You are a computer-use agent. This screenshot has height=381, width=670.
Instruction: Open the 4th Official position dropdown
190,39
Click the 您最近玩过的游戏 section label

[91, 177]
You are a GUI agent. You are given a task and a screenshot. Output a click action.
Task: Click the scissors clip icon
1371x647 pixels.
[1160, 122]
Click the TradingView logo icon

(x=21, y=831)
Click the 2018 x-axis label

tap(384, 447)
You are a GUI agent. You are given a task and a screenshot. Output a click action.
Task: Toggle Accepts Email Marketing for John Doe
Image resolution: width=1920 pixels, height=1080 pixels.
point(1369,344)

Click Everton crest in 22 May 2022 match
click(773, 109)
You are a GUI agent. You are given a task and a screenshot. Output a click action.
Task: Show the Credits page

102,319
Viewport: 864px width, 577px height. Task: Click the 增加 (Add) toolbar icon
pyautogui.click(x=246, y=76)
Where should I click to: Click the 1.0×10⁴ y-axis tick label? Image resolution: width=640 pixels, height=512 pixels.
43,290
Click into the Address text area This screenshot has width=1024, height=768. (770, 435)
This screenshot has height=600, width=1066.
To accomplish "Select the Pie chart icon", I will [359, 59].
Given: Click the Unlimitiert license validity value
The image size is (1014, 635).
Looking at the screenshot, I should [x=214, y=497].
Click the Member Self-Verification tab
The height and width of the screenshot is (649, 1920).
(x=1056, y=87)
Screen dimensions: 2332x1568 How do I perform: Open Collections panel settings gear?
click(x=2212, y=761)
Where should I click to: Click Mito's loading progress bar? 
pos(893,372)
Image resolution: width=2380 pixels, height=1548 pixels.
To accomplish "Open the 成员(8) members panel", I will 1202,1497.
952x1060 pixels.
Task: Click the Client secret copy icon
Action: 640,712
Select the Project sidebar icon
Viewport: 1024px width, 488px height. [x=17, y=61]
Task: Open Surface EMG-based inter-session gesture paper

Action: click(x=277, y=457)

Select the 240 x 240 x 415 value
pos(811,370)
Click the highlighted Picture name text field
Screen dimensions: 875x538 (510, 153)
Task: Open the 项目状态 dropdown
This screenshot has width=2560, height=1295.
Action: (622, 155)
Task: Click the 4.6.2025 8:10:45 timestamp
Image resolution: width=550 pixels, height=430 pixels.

******************************

### Exercise objective
Convert the records above into a JSON list of strings with one string per line, leaving out blank lines.

### Output
[
  "You are a computer-use agent. This screenshot has height=381, width=670.",
  "Instruction: Open the 4th Official position dropdown",
  "190,39",
  "Click the 您最近玩过的游戏 section label",
  "[91, 177]",
  "You are a GUI agent. You are given a task and a screenshot. Output a click action.",
  "Task: Click the scissors clip icon",
  "1371x647 pixels.",
  "[1160, 122]",
  "Click the TradingView logo icon",
  "(x=21, y=831)",
  "Click the 2018 x-axis label",
  "tap(384, 447)",
  "You are a GUI agent. You are given a task and a screenshot. Output a click action.",
  "Task: Toggle Accepts Email Marketing for John Doe",
  "Image resolution: width=1920 pixels, height=1080 pixels.",
  "point(1369,344)",
  "Click Everton crest in 22 May 2022 match",
  "click(773, 109)",
  "You are a GUI agent. You are given a task and a screenshot. Output a click action.",
  "Task: Show the Credits page",
  "102,319",
  "Viewport: 864px width, 577px height. Task: Click the 增加 (Add) toolbar icon",
  "pyautogui.click(x=246, y=76)",
  "Where should I click to: Click the 1.0×10⁴ y-axis tick label? Image resolution: width=640 pixels, height=512 pixels.",
  "43,290",
  "Click into the Address text area This screenshot has width=1024, height=768. (770, 435)",
  "This screenshot has height=600, width=1066.",
  "To accomplish \"Select the Pie chart icon\", I will [359, 59].",
  "Given: Click the Unlimitiert license validity value",
  "The image size is (1014, 635).",
  "Looking at the screenshot, I should [x=214, y=497].",
  "Click the Member Self-Verification tab",
  "The height and width of the screenshot is (649, 1920).",
  "(x=1056, y=87)",
  "Screen dimensions: 2332x1568 How do I perform: Open Collections panel settings gear?",
  "click(x=2212, y=761)",
  "Where should I click to: Click Mito's loading progress bar? ",
  "pos(893,372)",
  "Image resolution: width=2380 pixels, height=1548 pixels.",
  "To accomplish \"Open the 成员(8) members panel\", I will 1202,1497.",
  "952x1060 pixels.",
  "Task: Click the Client secret copy icon",
  "Action: 640,712",
  "Select the Project sidebar icon",
  "Viewport: 1024px width, 488px height. [x=17, y=61]",
  "Task: Open Surface EMG-based inter-session gesture paper",
  "Action: click(x=277, y=457)",
  "Select the 240 x 240 x 415 value",
  "pos(811,370)",
  "Click the highlighted Picture name text field",
  "Screen dimensions: 875x538 (510, 153)",
  "Task: Open the 项目状态 dropdown",
  "This screenshot has width=2560, height=1295.",
  "Action: (622, 155)",
  "Task: Click the 4.6.2025 8:10:45 timestamp",
  "Image resolution: width=550 pixels, height=430 pixels."
]